When I did a play on Saigal, there were no reference points because he was Indian cinema’s first singing superstar. You cannot compare him to anyone. Times have changed and stars are much more accessible today unlike a Raj Kapoor or Dilip Kumar who never did a TV commercial. Rajesh Khanna did one commercial. Today, you can see an entire film on your mobile phone but I remember being star-struck when I saw Aradhana's villain Manmohan in Connaught Place! I was also lucky to have worked with legends like Raj Kapoor, Manoj Kumar, V Shantaram and Subhash Ghai. In recent times, I have loved Masaan, Gour Hari Daastan, Kaun Kitne Pani Mein and more. Great work is still being done though we have spread the magic thin. 

On the current intolerance towards dissent: Recently, I was in Baroda with a play written by Syed Asghar Wajahat. It is called Yadi... and it imagines what would have happened if Gandhi had lived. He would have, the play imagines, met Godse in jail and asked, “Why did you want me dead?” We were not able to sell more than 30 tickets and had to cancel the show. Imagine, a play about Gandhi has no takers today in Gujarat. Gandhi’s spectacles though have been used to spur the Swachh Bharat Abhiyan. This was an 80-year-old man who was killed by a right-wing ideologist while going to a prayer meeting where all faiths were represented. Who killed him? Not the British. Not the Pakistanis. Us. And we are still doing this. Nipping dissent in the bud. Silencing people.
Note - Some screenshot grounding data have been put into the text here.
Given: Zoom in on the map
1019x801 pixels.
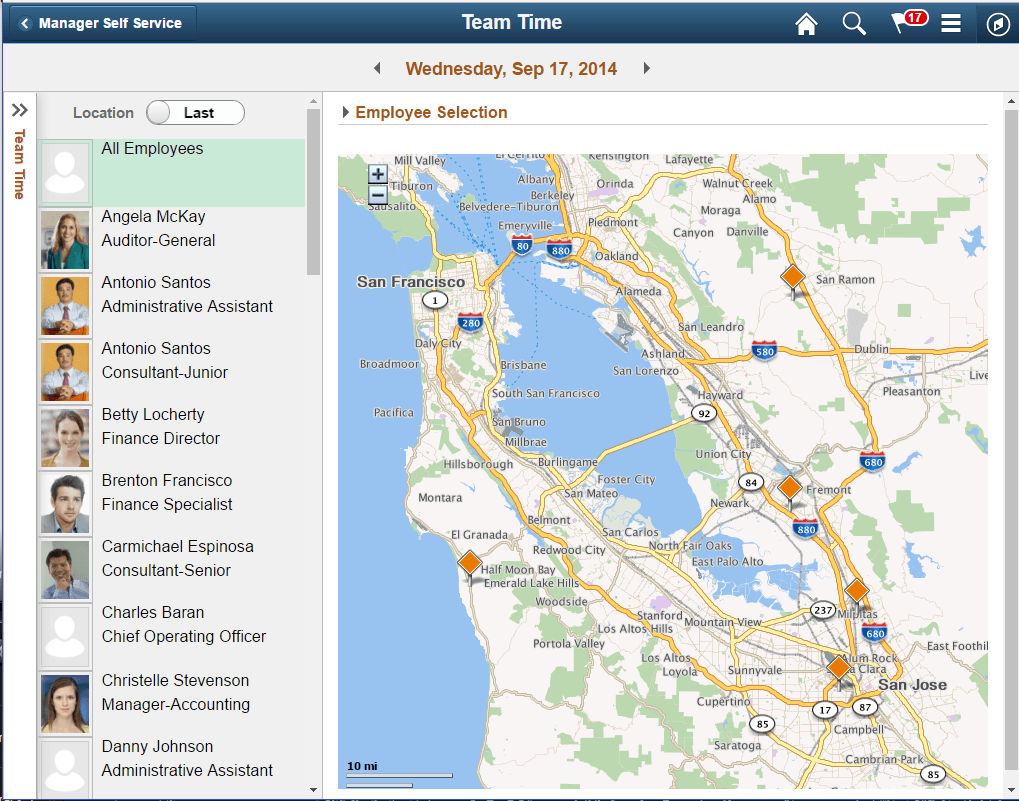Looking at the screenshot, I should tap(377, 173).
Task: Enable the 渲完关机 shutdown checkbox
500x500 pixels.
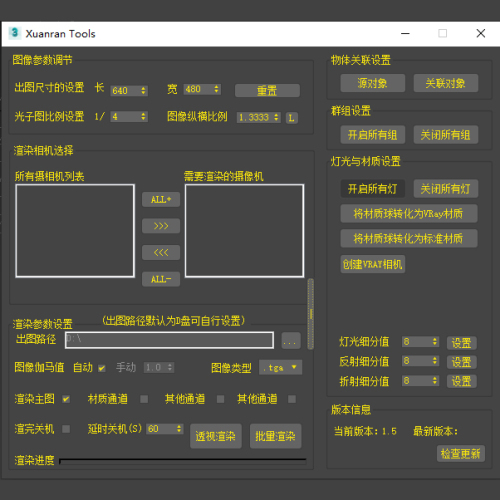Action: [66, 429]
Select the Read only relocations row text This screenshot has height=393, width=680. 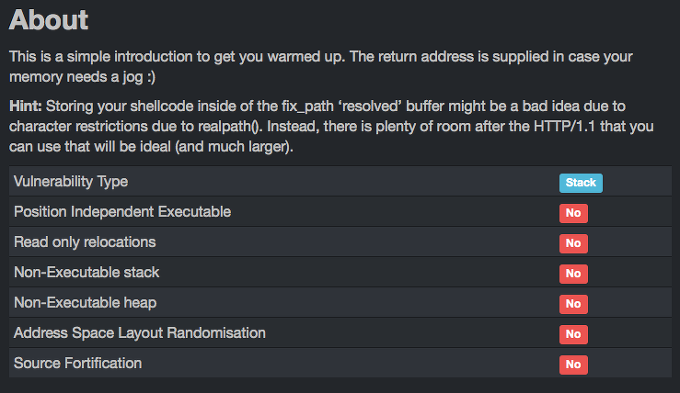(85, 242)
Look at what is happening at the Film and Television Institute of India, which has produced 200 national award winners over the last 50 years. For three months, there have been no classes and young students are on a hunger strike. But our PM has said nothing, possibly because FTII was a Nehruvian dream. This is not the first time a politician has kept mum. Narsimha Rao said nothing after the fall of Babri Masjid.
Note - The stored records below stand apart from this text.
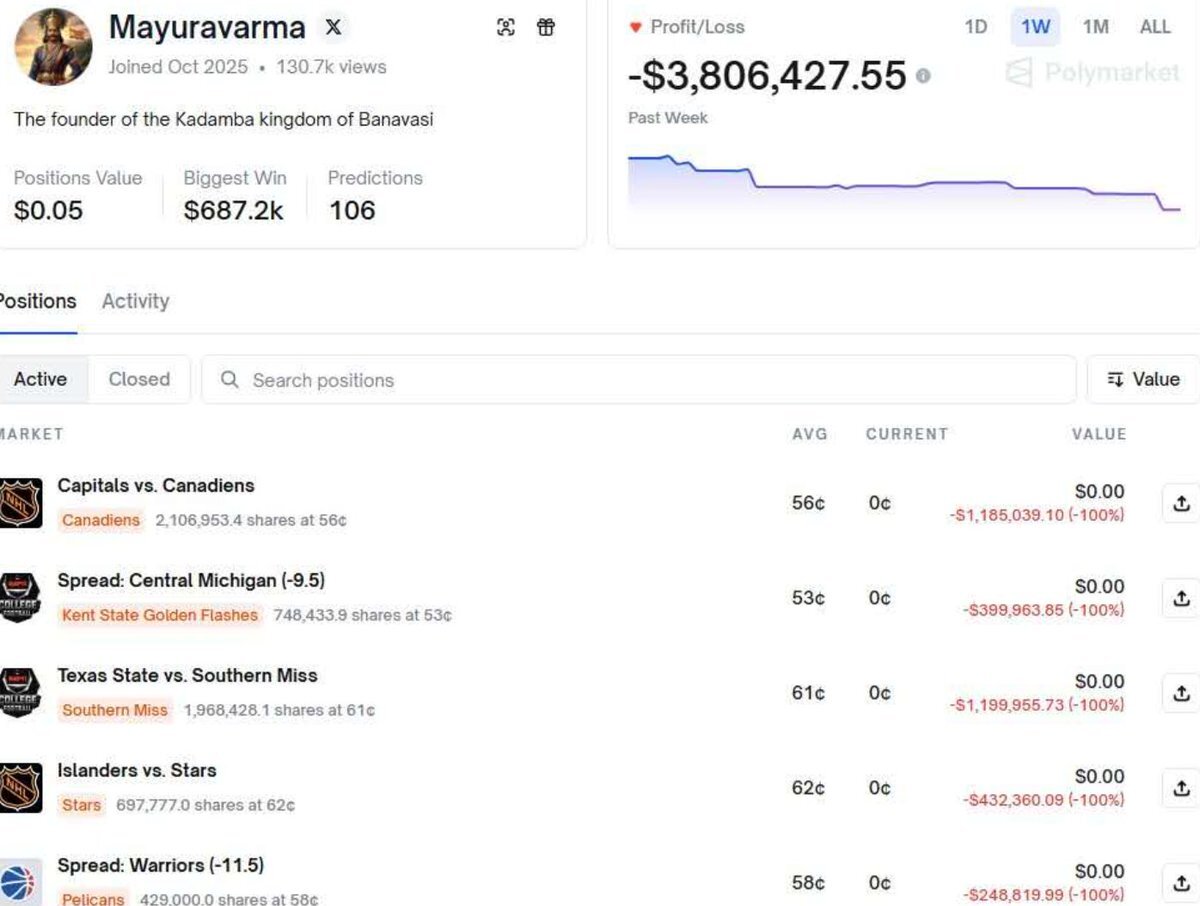Click the gift icon on profile card
This screenshot has width=1200, height=906.
(x=545, y=28)
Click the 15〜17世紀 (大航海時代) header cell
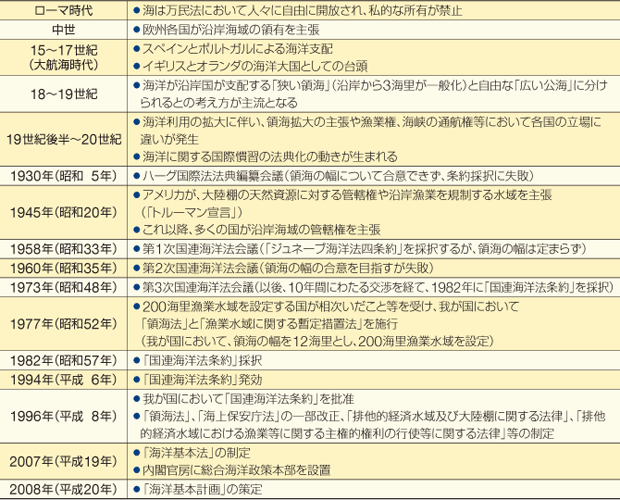This screenshot has width=620, height=500. [x=65, y=56]
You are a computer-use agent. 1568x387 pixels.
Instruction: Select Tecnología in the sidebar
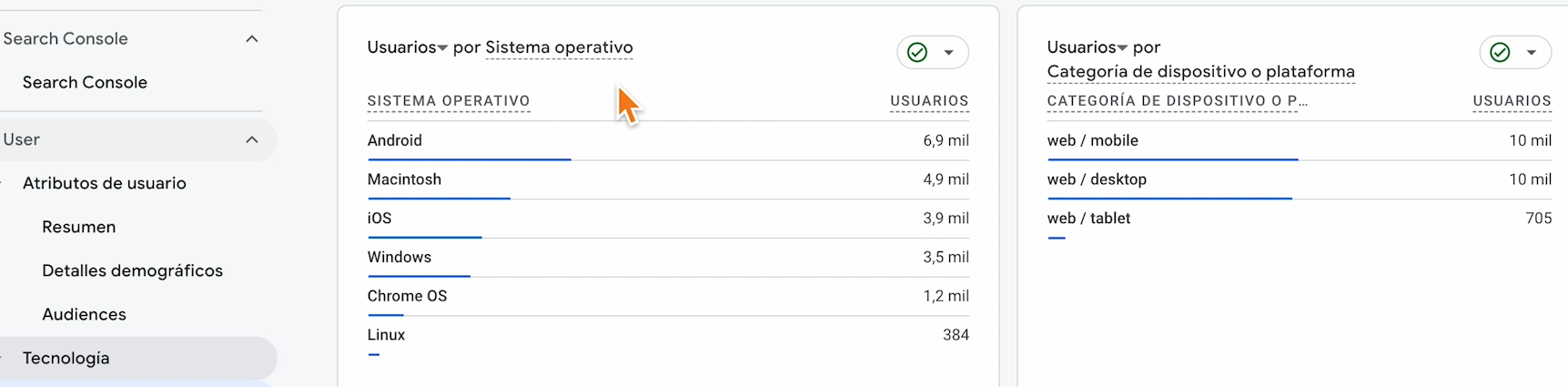[x=66, y=358]
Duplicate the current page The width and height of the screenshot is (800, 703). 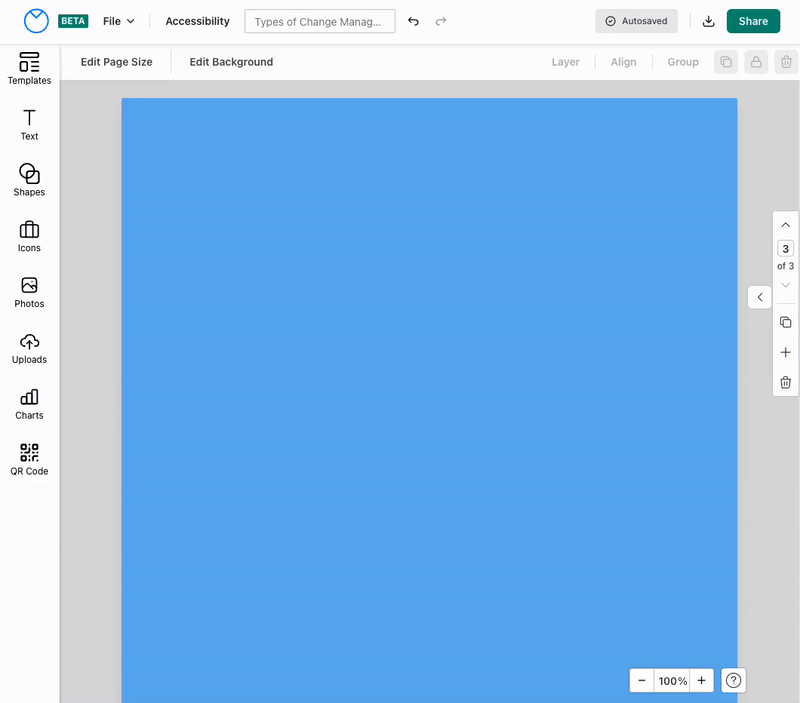785,322
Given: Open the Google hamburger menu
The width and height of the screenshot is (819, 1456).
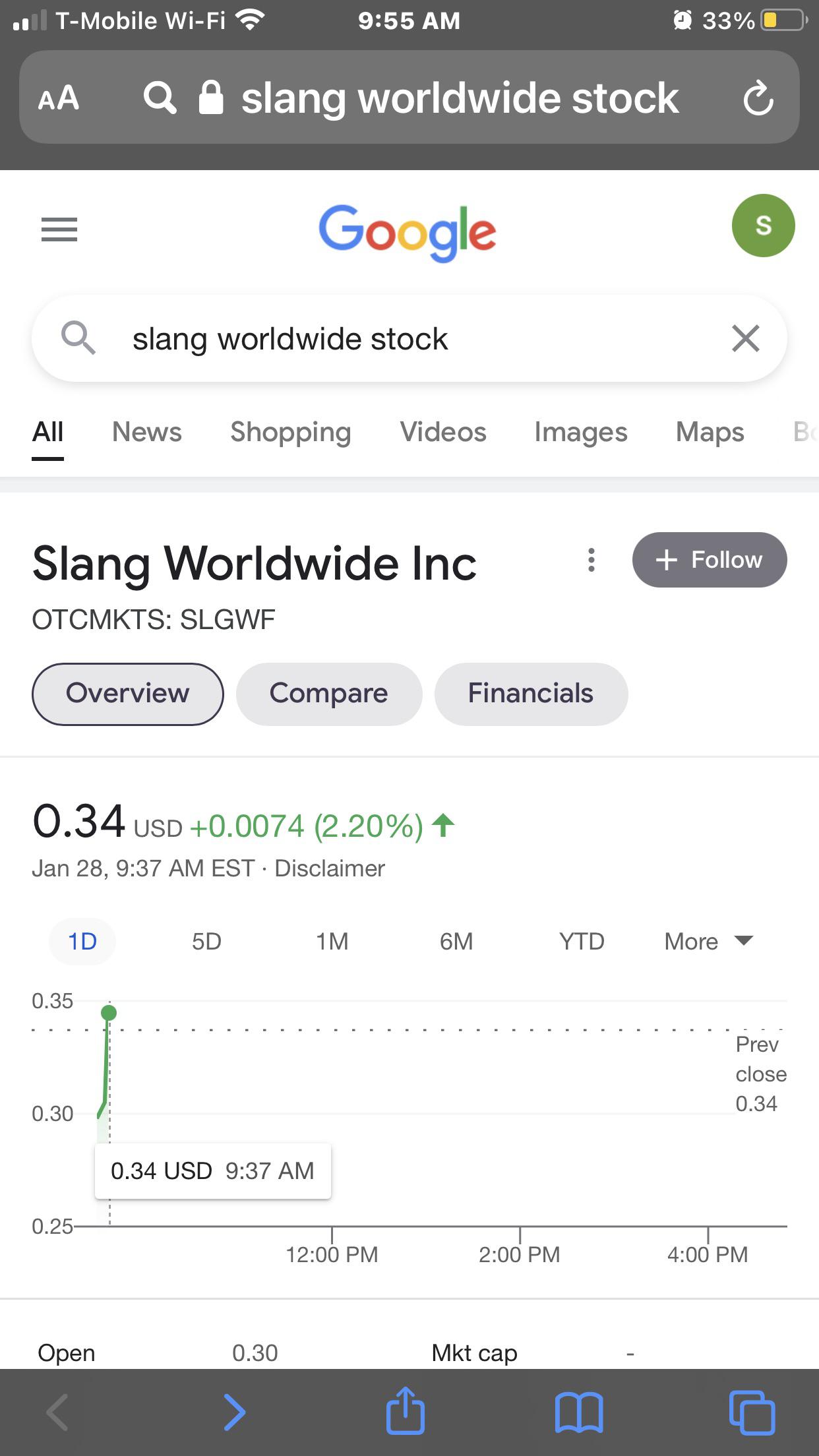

Gandhi refused to be PM because he was a leader, not a politician. And yet, how much time was he able to spend in independent India? Five-and-a-half months! We need to introspect and seek forgiveness for this because unless we do, we will keep repeating the same errors. But I have hope. Politics is about winning over minds and minds are fickle. When you win hearts like Gandhi did, your legacy survives. We have done a lot right and many wrongs but we will go on. I am waiting for a leader who can win our hearts.